# PAGE
[start]

On the field, the team has been buoyed by a strong defence – led by a talented back-line and the goalkeeping of Colton Cook, who had been plying his trade in Germany for SC Stätzling’s U17 team but returned to Elgin Park after the team’s first game.

But as much as anything, James credits the team’s out-of-the-blue success to the simple fact that the boys are having fun, and playing for themselves.

“These guys, they get enough coaching in their (club) leagues, and I think they just wanted the opportunity to have fun, and play how they wanted to play, and not have a coach yelling at them about this or that.

“Before this year, they never really took high-school soccer seriously because they didn’t really care about the team… but this is their team now, and they care about it.”

They’ve started to get some notoriety within the walls of their own school, too. In previous years, Thorne said, the team was something of an afterthought. But now, students show up to their games at South Surrey Athletic Park to cheer them on, and players – and James, too – are stopped in the halls and asked about how the team is doing.

[end]

# PROBLEMS TO WORK ON
a) According to the soccer article, where had goalkeeper Colton Cook been playing before he returned to Elgin Park?
b) Carry on the soccer article about the Elgin Park team from its last sentence.
The lines that come next are separate material with no connection to the soccer article.

# PROVIDED DATA
[start]

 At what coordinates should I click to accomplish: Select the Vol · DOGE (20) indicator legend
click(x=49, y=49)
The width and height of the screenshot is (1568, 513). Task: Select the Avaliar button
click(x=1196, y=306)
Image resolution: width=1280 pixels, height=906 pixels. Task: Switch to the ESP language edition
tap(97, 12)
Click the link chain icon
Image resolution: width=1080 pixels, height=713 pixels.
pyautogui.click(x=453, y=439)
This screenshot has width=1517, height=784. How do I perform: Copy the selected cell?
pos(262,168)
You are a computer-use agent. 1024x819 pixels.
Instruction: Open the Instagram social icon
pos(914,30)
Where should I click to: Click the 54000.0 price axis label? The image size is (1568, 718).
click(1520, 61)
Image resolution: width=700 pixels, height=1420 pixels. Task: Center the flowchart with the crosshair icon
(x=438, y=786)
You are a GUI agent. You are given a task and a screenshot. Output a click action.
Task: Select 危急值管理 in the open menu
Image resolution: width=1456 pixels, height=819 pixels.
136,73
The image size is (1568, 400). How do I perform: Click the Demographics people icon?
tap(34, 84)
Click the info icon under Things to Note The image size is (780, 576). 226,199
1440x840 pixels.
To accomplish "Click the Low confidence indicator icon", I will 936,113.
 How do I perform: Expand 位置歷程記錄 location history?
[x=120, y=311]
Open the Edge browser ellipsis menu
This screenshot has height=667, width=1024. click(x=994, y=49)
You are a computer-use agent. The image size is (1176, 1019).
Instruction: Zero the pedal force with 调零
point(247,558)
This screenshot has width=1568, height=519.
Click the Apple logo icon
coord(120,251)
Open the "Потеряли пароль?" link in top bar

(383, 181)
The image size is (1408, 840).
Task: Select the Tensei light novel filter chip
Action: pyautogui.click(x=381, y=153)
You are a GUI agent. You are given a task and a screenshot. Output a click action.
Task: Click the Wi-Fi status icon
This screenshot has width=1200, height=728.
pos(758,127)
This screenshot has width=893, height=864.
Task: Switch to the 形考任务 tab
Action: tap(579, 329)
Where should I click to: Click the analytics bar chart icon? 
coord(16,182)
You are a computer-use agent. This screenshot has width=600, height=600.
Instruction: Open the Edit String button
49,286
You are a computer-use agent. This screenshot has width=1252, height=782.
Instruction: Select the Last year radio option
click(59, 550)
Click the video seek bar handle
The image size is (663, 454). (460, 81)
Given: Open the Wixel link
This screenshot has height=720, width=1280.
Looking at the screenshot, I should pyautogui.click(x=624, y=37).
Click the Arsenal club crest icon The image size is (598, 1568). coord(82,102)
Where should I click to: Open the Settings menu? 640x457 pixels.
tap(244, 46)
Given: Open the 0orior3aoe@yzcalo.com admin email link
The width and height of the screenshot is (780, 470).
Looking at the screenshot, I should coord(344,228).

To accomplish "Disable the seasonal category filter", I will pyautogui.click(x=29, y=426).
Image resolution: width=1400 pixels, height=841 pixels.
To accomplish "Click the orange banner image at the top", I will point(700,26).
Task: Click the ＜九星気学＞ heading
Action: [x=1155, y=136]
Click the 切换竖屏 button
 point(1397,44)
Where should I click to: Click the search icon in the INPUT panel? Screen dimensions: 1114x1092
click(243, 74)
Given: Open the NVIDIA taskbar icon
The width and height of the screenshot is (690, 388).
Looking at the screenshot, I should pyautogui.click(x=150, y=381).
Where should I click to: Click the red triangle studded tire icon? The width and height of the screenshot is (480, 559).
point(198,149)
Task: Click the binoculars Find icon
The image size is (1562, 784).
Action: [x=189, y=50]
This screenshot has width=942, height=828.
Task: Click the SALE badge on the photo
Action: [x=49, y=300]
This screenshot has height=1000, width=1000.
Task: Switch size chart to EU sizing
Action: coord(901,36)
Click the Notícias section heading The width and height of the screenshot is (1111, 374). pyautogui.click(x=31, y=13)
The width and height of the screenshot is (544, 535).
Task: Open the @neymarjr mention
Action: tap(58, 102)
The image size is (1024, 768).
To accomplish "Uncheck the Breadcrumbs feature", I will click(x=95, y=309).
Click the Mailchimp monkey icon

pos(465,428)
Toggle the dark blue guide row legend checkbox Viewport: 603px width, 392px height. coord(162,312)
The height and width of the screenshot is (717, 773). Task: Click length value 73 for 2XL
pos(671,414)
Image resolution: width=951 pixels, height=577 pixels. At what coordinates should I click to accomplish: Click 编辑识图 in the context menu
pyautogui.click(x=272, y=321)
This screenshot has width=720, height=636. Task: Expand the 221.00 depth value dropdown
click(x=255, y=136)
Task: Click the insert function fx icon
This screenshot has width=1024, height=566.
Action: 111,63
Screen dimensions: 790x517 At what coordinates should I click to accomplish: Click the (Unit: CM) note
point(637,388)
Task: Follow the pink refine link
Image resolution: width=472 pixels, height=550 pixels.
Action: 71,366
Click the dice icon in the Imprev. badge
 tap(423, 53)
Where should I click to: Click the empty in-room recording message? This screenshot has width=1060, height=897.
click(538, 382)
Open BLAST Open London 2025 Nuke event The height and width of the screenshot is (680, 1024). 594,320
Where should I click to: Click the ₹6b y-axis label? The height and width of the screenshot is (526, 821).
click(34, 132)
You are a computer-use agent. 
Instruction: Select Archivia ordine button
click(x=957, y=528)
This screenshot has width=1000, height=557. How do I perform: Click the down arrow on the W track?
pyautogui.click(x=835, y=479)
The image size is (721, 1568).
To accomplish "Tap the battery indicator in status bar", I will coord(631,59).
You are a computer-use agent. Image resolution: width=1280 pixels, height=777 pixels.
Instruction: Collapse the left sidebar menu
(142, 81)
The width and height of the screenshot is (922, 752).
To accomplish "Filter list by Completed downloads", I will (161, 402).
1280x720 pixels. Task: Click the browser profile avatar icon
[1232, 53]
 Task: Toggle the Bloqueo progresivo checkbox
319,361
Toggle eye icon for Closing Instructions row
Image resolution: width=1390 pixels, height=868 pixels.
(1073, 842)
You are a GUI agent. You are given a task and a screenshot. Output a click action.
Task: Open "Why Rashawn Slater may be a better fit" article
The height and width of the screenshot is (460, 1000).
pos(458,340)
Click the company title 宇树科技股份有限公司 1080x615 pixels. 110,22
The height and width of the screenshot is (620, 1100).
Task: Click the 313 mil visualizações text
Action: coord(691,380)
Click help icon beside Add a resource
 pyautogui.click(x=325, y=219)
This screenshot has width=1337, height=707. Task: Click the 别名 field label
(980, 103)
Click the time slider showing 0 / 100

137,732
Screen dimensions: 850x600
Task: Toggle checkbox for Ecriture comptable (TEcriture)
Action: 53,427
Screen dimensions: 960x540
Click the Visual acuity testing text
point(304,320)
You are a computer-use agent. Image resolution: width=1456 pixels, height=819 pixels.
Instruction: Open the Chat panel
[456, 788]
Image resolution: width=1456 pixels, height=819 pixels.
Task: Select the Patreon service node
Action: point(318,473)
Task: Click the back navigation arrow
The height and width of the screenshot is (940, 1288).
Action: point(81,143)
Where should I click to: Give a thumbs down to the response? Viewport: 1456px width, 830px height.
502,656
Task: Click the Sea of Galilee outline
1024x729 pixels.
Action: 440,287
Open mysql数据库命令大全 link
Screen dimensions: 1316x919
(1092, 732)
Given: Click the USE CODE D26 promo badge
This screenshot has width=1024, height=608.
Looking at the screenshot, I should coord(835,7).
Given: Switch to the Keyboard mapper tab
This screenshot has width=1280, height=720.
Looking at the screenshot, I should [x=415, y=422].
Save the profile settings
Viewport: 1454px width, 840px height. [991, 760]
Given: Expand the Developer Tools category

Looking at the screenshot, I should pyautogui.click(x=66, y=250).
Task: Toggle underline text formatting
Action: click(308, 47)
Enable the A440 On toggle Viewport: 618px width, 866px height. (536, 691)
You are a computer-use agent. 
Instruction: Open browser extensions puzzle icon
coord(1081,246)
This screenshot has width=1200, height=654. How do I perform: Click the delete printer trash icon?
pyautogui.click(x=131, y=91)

[end]

# THE ANSWERS
a) He had been playing in Germany for SC Stätzling's U17 team.

b)
“I don’t know if anyone expected us to succeed. I think people – even in our school – thought we were going to be a bit of a joke, playing with no coach,” Thorne said. “But Ms. James saved the day.”

James says the team “has put boys soccer on the map” at Elgin, and though her coaching role involves more paperwork than she expected, she called it “one of the most fun things I’ve ever done as a teacher.”

Elgin Park will begin its run at a provincial title Thursday, and the team’s senior players waffle between being just happy to be there and wanting to win the whole thing. But regardless of the outcome, the season has already been a huge success, they all agree.

“Nine of our starters are in Grade 12, so this is our only shot for a lot of us,” Duck said.

“We have to take it.”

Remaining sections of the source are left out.